Vier Jahre später konnte der amerikanische Physiker Carl David Anderson dann dieses bis dahin nur theoretisch vorhergesagte Antiteilchen auch in der Realität nachweisen. Er hat das Positron übrigens nicht selbst mit irgendwelchen Teilchenbeschleunigern oder anderen Maschinen erzeugt sondern konnte zeigen, das es in der Natur selbst vorkommt. Er fand es in der sogenannten “kosmischen Strahlung”. Das sind diverse hochenergetische Teilchen die von der Sonne und anderen Sternen ins All geschleudert werden. Wenn sie auf die Erdatmosphäre treffen und mit den Atomen unserer Lufthülle kolldieren, können sie dort weitere Teilchen erzeugen, die man dann am Erdboden nachweisen kann. Die kosmische Strahlung ist also eine Art natürlicher Teilchenbeschleuniger. Und sie enthält bzw. verursacht Anti-Teilchen.
Das Problem bei der Antimaterie: Sie existiert normalerweise nicht lange. Nicht, weil sie selbst instabil ist. Sie ist – wie ich vorhin gesagt habe – genau so stabil oder instabil wie es die jeweils zugehörige Materie ist. Aber wenn Antimaterie und Materie zusammenkommen, dann kann eine sogenannte “Annihilation” stattfinden. Da beide Arten der Materie genau gleiche aber entgegengesetze Eigenschaften haben, können sie sich bei einer Kollision gegenseitig auslöschen.

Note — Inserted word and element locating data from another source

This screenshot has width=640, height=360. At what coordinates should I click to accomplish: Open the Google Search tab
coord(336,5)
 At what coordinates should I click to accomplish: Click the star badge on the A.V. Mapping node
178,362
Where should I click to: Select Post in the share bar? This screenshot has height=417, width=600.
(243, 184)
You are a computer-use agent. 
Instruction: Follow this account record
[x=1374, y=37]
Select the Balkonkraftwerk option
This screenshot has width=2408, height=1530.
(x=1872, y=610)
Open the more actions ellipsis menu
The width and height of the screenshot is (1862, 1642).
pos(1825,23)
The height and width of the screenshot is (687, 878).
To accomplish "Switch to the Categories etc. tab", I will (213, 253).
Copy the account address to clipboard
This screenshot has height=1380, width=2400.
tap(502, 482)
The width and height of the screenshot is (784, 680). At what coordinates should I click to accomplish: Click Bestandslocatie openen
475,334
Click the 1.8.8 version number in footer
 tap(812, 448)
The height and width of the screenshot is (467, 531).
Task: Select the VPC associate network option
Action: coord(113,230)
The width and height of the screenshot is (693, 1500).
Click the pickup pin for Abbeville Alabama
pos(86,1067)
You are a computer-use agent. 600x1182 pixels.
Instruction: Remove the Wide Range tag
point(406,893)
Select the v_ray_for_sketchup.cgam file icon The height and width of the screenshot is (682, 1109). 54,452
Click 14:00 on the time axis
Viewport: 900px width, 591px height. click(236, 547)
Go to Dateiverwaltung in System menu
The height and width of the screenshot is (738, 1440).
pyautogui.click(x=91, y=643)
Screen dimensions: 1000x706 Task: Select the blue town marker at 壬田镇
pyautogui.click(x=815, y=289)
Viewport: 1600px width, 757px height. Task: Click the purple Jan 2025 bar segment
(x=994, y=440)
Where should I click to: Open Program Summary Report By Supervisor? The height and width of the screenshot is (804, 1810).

Also nicht ganz, sie verschwinden natürlich nicht komplett. Die Annihilation setzt Energie frei, normalerweise in Form von hochenergetischer Gammastrahlung. Aus dieser Energie können dann wieder neue Teilchen entstehen. Auch das ist kein sonderlich geheimnisvoller Prozess der nur bei Antimaterie existiert. Man kann auch zwei Materie-Teilchen mit ausreichend hohen Geschwindigkeiten kollidieren lassen so dass bei der Kollision neue Teilchen entstehen. Genau das macht man ja auch in Teilchenbeschleunigern. Aber weil Materie und Anti-Materie elektrisch gegensätzlich geladen sind, geht das hier besonders einfach.
Jetzt springen wir kurz zurück zum Anfang des Universums. Kurz nach seiner Entstehung war es extrem heiß; sehr viel Energie war auf sehr kleinem Raum konzentriert. Aus dieser Energie entstand Materie. Aber auch Antimaterie. Denn es gibt ja diverse Erhaltungssätze: Wenn aus reiner Energie Materie entsteht, muss immer auch eine gleich große Menge Antimaterie mit elektrisch entgegengesetzter Ladung entstehen. Alles muss ausgeglichen sein! Die Materie und die Antimaterie haben sich gegenseitig wieder ausgelöscht und zurück in Energie verwandelt. Das ging immer wieder hin und her. Aus Energie entstand Materie und Antimaterie; aus der Materie und der Antimaterie entstand Energie. Es herrschte ein Gleichgewicht zwischen Erzeugung und Vernichtung von Teilchen und Antiteilchen.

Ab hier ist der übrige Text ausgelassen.